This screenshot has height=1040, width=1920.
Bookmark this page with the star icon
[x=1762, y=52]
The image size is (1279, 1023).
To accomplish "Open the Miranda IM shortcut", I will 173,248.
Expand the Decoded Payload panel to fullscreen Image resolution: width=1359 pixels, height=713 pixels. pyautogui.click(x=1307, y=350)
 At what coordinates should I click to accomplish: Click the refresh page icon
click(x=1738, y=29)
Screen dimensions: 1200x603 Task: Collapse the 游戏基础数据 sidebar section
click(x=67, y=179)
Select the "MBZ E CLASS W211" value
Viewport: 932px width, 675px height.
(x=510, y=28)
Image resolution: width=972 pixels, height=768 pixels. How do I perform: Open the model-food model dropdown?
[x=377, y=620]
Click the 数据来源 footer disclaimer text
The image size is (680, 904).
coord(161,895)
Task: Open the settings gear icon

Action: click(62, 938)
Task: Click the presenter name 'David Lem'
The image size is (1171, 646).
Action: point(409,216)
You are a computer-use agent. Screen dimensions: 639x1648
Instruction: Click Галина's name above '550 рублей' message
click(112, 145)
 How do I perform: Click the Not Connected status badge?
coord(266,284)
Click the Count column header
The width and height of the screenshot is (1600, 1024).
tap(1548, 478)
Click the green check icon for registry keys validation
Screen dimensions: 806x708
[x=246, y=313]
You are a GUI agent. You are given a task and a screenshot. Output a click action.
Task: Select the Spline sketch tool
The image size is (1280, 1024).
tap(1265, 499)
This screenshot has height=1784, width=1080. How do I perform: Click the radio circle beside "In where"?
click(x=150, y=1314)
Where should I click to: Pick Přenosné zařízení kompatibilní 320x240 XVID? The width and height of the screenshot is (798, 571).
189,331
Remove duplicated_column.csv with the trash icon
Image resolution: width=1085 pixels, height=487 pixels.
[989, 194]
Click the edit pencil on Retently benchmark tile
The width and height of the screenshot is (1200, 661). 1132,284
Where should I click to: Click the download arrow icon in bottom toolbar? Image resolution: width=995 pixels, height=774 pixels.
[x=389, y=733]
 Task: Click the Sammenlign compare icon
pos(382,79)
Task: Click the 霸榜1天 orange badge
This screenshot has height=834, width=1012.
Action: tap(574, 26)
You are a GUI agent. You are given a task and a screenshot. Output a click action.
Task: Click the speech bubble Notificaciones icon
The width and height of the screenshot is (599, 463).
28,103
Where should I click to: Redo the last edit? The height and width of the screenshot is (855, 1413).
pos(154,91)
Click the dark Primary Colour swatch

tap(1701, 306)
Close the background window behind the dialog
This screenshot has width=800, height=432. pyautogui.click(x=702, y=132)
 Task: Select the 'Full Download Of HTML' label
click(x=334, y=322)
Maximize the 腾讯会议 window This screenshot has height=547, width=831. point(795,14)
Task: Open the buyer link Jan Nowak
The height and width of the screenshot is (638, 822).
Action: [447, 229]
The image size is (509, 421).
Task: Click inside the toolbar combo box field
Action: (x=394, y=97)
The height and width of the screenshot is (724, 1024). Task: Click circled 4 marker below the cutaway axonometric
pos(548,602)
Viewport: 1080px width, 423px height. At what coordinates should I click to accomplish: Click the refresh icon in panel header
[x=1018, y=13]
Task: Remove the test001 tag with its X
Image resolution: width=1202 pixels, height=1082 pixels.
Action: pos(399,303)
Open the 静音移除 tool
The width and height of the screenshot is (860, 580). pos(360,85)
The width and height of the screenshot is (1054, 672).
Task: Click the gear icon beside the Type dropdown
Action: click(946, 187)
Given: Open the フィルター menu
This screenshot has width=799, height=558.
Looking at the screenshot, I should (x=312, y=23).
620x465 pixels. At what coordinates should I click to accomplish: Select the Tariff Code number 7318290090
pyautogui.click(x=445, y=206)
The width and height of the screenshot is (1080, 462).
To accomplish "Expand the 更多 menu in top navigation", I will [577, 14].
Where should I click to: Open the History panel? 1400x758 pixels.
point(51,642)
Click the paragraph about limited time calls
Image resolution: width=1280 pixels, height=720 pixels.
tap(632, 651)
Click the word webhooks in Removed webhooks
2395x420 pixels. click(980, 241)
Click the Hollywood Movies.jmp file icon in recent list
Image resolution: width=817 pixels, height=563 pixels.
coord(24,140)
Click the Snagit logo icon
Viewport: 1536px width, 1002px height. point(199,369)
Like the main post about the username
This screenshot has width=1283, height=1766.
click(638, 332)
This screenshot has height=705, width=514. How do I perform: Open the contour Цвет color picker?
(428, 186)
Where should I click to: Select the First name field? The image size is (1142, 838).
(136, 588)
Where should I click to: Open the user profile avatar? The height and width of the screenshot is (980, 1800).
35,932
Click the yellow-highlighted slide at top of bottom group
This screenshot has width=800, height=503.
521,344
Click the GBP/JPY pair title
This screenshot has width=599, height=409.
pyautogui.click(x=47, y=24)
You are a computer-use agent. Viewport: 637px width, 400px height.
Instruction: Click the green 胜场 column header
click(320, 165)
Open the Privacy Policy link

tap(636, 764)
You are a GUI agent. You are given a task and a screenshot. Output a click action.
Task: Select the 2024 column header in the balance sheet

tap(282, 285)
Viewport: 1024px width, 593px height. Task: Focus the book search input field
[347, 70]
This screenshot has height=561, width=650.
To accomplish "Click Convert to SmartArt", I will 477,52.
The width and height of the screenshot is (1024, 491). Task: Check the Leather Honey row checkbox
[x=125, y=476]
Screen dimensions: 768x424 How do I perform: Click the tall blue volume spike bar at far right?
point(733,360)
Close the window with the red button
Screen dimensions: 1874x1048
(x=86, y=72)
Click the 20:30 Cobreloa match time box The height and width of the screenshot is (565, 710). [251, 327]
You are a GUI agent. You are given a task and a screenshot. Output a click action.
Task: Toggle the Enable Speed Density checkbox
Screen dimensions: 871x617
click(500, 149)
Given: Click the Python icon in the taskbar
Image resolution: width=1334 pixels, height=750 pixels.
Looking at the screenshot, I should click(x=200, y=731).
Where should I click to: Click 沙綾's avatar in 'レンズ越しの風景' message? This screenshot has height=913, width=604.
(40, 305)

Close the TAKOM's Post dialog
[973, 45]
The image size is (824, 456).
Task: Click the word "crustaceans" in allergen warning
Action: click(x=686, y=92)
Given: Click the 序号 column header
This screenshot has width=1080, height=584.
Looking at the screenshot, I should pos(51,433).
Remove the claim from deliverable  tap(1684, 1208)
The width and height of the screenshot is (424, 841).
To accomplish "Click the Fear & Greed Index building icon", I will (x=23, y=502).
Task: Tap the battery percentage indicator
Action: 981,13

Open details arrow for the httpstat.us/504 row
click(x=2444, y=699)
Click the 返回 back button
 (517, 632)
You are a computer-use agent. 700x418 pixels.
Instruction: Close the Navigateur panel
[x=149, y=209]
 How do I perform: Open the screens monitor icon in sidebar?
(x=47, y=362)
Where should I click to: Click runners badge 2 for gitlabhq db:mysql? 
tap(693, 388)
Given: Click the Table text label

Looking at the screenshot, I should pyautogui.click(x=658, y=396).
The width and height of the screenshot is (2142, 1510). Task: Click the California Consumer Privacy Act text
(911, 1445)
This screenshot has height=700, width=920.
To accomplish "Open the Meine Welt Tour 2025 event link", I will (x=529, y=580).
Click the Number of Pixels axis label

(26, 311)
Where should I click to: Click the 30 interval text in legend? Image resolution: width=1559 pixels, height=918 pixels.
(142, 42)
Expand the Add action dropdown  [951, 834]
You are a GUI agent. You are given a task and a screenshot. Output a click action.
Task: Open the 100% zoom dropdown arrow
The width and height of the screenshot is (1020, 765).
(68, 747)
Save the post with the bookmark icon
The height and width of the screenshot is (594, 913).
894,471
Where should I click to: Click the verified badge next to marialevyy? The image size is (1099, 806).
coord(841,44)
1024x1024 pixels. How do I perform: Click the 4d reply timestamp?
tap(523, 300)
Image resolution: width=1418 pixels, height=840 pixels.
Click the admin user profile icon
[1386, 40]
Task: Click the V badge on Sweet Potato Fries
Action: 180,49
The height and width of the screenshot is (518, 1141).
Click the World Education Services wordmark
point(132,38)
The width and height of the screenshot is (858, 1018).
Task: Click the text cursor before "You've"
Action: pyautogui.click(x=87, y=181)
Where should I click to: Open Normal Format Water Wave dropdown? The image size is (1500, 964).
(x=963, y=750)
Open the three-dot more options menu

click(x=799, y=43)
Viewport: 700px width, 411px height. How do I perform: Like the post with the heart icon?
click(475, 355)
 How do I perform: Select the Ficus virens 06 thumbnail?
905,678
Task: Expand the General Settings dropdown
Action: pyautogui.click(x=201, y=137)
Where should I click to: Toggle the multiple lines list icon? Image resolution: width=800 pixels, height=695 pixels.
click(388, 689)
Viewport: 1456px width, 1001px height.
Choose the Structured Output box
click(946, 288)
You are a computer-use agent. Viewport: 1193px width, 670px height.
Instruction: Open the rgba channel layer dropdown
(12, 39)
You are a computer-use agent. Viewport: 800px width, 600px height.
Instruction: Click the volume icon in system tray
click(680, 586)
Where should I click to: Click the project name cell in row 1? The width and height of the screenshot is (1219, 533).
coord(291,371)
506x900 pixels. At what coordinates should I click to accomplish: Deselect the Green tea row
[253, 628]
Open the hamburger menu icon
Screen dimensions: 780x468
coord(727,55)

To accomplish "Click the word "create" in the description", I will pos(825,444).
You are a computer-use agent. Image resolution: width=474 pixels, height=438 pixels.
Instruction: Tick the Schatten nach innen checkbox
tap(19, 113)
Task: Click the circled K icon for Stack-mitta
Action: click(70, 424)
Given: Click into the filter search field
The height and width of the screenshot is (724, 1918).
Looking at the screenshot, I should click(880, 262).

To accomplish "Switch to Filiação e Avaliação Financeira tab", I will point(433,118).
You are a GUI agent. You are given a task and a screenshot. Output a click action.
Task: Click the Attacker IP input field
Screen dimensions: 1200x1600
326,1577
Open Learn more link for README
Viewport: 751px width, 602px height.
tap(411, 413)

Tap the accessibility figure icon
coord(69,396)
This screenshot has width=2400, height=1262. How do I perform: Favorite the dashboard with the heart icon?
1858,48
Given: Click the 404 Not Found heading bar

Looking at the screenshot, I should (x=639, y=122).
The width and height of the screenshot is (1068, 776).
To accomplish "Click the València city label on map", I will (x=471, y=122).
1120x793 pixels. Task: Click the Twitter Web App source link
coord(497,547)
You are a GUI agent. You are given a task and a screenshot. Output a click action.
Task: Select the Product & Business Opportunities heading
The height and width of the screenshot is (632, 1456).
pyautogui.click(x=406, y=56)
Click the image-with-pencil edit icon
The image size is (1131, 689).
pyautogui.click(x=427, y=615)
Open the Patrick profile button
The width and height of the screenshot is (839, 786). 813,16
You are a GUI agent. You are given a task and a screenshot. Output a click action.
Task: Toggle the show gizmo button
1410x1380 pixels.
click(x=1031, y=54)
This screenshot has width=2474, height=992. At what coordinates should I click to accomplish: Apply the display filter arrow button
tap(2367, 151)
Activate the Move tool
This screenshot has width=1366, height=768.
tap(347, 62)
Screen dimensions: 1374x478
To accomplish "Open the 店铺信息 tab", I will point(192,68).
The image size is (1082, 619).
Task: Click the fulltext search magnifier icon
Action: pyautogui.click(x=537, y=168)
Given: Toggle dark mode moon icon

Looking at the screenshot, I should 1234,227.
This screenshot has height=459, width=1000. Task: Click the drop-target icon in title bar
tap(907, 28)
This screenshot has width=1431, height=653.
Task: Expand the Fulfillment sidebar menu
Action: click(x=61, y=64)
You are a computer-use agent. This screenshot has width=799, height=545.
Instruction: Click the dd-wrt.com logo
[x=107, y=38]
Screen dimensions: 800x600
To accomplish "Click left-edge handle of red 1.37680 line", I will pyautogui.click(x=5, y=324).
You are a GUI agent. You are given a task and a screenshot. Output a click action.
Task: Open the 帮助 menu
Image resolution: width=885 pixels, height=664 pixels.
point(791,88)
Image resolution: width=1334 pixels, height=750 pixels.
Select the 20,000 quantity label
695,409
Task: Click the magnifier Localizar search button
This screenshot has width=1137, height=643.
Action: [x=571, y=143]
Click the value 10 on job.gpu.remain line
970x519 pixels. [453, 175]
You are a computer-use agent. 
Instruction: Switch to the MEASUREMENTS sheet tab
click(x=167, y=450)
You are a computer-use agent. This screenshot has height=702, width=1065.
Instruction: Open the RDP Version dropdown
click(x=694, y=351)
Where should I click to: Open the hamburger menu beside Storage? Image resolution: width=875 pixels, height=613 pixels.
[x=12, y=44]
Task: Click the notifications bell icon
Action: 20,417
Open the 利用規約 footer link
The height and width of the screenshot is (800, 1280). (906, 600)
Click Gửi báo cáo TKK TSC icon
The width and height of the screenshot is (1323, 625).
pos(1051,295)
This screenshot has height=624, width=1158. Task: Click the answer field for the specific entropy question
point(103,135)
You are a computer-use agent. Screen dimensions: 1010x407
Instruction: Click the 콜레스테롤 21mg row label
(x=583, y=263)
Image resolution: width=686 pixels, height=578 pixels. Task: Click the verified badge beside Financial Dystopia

★ ★ ★ ★ ★

**TASK**
Select, from the listing, all lines that include the word "about".

**THE COMPLETED TASK**
Click the paragraph about limited time calls
Like the main post about the username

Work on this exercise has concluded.